Characterizing Resting-State Brain Dynamics with Frequency-Resolved EEG Microstates: Parallel Analyses of Psilocybin Microdosing and Acute Inhaled DMT

Electroencephalographic (EEG) microstates provide a compact framework for characterizing the temporal organization of large-scale brain activity, yet their sensitivity to altered brain states remains insufficiently explored. In this study, we applied broadband and frequency-resolved EEG microstate analysis to resting-state EEG data from two publicly available datasets acquired under markedly different altered-state conditions: psilocybin microdosing and acute inhaled N,N-dimethyltryptamine (DMT). The aim was to determine whether narrowband microstate analysis reveals structured alterations in resting-state brain dynamics beyond those captured by broadband analysis alone.

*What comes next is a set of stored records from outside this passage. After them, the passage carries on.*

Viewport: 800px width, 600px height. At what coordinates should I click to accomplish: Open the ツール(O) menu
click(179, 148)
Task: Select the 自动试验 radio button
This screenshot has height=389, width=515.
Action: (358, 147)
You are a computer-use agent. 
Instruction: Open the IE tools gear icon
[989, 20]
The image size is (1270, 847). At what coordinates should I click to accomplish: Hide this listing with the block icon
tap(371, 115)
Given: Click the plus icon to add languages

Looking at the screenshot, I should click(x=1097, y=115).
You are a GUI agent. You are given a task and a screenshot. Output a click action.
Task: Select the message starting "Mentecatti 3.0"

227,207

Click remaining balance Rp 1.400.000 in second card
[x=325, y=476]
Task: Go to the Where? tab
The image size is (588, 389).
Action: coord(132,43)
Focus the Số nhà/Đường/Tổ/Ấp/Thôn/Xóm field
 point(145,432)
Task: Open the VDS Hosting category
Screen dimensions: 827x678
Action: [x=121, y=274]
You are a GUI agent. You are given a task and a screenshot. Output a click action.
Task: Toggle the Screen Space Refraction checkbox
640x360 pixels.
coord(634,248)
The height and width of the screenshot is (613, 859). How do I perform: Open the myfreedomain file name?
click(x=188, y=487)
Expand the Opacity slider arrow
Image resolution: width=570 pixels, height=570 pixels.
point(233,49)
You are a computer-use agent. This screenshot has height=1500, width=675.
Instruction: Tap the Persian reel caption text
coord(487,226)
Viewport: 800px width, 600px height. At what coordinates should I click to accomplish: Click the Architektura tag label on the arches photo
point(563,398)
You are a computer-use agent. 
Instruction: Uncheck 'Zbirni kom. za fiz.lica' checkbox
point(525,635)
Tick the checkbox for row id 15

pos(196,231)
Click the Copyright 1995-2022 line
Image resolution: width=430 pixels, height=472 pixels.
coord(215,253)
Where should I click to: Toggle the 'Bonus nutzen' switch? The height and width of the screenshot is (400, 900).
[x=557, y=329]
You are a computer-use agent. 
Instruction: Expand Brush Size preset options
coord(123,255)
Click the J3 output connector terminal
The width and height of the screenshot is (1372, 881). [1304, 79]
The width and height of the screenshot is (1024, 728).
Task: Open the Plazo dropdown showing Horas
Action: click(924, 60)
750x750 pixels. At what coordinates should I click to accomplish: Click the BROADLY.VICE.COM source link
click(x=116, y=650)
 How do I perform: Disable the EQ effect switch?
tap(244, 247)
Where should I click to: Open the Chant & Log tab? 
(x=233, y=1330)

Psilocybin microdosing was associated with relatively subtle effects, including reduced global field power and frequency-specific alterations in delta- and theta-band microstate parameters, while no significant broadband spatiotemporal changes were observed. In contrast, acute inhaled DMT was associated with broader microstate alterations spanning broadband, delta, theta, and alpha activity, indicating more extensive reorganization of temporal microstate expression. Across both datasets, a descriptive overlap was observed in the delta band, where microstate C showed increased duration and microstate D showed decreased occurrence. Given the substantial differences between datasets in dose, route of administration, temporal dynamics, and study context, these overlapping effects should be interpreted cautiously. Overall, the findings support frequency-resolved EEG microstate analysis as a useful approach for characterizing altered resting-state brain dynamics and for detecting frequency-specific effects that may be obscured in broadband summaries.